Select Page

“When you walk into an organisation on your first day and are greeted happily you know your tenure will be a pleasant one. About seven years ago, I was warmly welcomed at the PASAI Secretariat office in Auckland and immediately felt at home with my co-staff and as a member of the PASAI community.

This is not your usual blog post on a technical audit topic to garner interest from members and the public audit community. Rather, it is a sharing of fond memories to express how much I have enjoyed the opportunities and challenges of working in PASAI, the partnerships we have forged among our member SAIs, and, most of all, the camaraderie of our dedicated, hard-working team in the PASAI Secretariat. All this could be perceived as trite, but the feelings are absolutely genuine – as I am now finding.

After prudent consideration, I concluded that although it would still be delightful to work in PASAI, the value I take from the worlds of public finance and global development would also make a humble contribution to Tonga and the region. So, I have resigned.

Memories of the work I have engaged in and the opportunities afforded to me over the last seven years at PASAI will remain with me forever.

Since I became a PASAI staff member, I have enjoyed working for an organisation that is continuously empowering SAI staff and endeavouring to make a difference in the lives of people in the Pacific.I remember Eli Lopati and Matereta Raiman, the former heads of SAI Tuvalu and SAI Kiribati, who were persistent in reforming their respective audit legislation to strengthen their SAIs’ independence. It is encouraging to see other SAIs also pursuing their SAI independence ‘journey’. Having a will at the top, a clear independence strategy and an effective advocacy program with key stakeholders is vital to bolstering SAI independence. I remember parliamentarians in Fiji, FSM Pohnpei, Kiribati, Samoa, Solomon Islands and Tonga appreciating the integral external oversight roles of SAIs and Public Accounts Committees (PACs). They are vital in the effective follow-up of the implementation of audit recommendations by the Executive and in holding the government accountable in its use of public resources. This is why we persistently promote SAIs as a critical component of a robust public finance management (PFM) system and advocate they have effective communication with parliament.

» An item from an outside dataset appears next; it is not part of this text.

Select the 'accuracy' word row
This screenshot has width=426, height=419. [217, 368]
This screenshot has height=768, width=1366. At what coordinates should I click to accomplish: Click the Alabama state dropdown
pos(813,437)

I remember the thrill of seeing SAI Nauru addressing its 15-year backlog of Financial Statements of Government (FSG) audits and continuing with the determination to get the subsequent years’ FSG audits up to date. Seeing the staff support from SAIs Fiji, Samoa, and Tonga of SAI Nauru on the Financial Audit Secondment Technical Support (FASTS) initiative bear success was most pleasing. This is a good approach to help reducing audit backlogs and ensure the timeliness and quality of FSG audits.

I remember working with SAI staff on various INTOSAI Development Initiative (IDI) cooperative audits and other programmes. The SAI-level support to eight SAIs on their FSG audits to be ISSAI compliant presents a useful model for audit quality and building the capacity of SAIs. I remember working with a fine bunch of PASAI audit professionals over the years in conducting the SAI Performance Measurement Framework assessments of member SAIs. The results of these assessments have provided PASAI with a wealth of evidence-based information on the status of SAI operations and performance but more importantly, have identified areas where SAIs need support to become more professional and independent.

I remember sharing knowledge, revealing experiences and absorbing discussions with SAI staff in various training, workshops and SAI-level support programmes.

I remember working with Sarah Markley (aka the Deputy Secretary-General) to secure funding to implement the second half (last five years) of the PASAI Strategic Plan 2014–2024. The wise guidance of the Secretary-General and the great support of the Governing Board was vital to obtaining agreement with our development partners on building SAIs’ capacity through our programmes.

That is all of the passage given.